PlGF and VEGF-A/PlGF heterodimer are crucial for recruitment and activation of immune cells during choroid neovascularization

Purpose. Recruitment and activation of inflammatory cells, such as retinal microglia/macrophages, in the sub-retinal space contribute significantly to the pathogenesis of age-related macular degeneration (AMD). This study aims to explore the functional role of vascular endothelial growth factor (VEGF-A), placental growth factor (PlGF) and VEGF-A/PlGF heterodimer in immune homeostasis and activation during pathological laser-induced choroidal neovascularization (CNV). Methods . To investigated these roles, we utilized the PlGF-DE knockin mouse model, which is the full functional knockout of PlGF. In this model, mice express a variant of PlGF, named PlGF-DE, that is unable to bind and activate VEGFR-1 but can still form heterodimer with VEGF-A. Results. Our findings demonstrate that, while there is no difference in healthy conditions, PlGF-DE-Ki mice exhibit decreased microglia reactivity and reduced recruitment of both microglia and monocyte-macrophages, compared to wild-type mice during laser-induced CNV. This impairment is associated with a reduction in VEGF receptor 1 (VEGFR-1) phosphorylation in the retinae of PlGF-DE-Ki mice compared to C57Bl6/J mice.

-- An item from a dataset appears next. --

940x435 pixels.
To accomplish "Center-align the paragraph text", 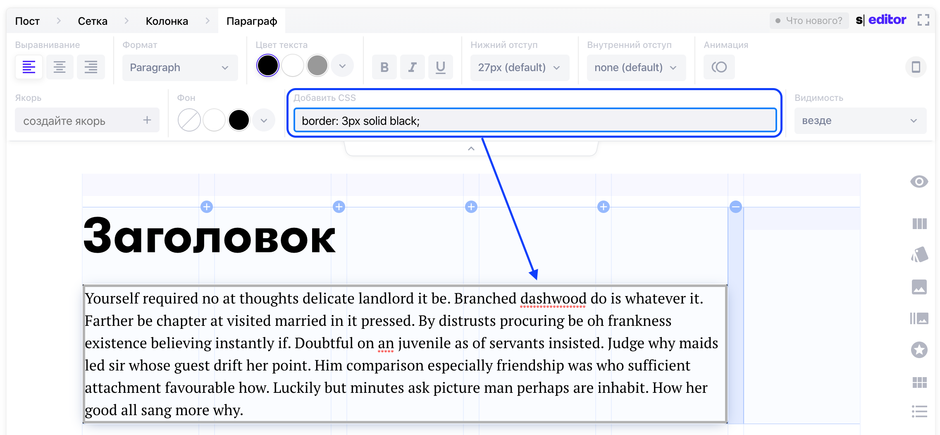I will (60, 67).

Corroborating these data, intravitreal delivery of PlGF or VEGF-A/PlGF heterodimer in PlGF-DE-Ki mice rescued the immune cell response at the early phase of CNV compared to VEGF-A delivery. Conclusions. In summary, our study suggests that targeting PlGF and the VEGF-A/PlGF heterodimer, thereby preventing VEGFR-1 activation, could represents a potential therapeutic approach for the management of inflammatory processes in diseases such as AMD.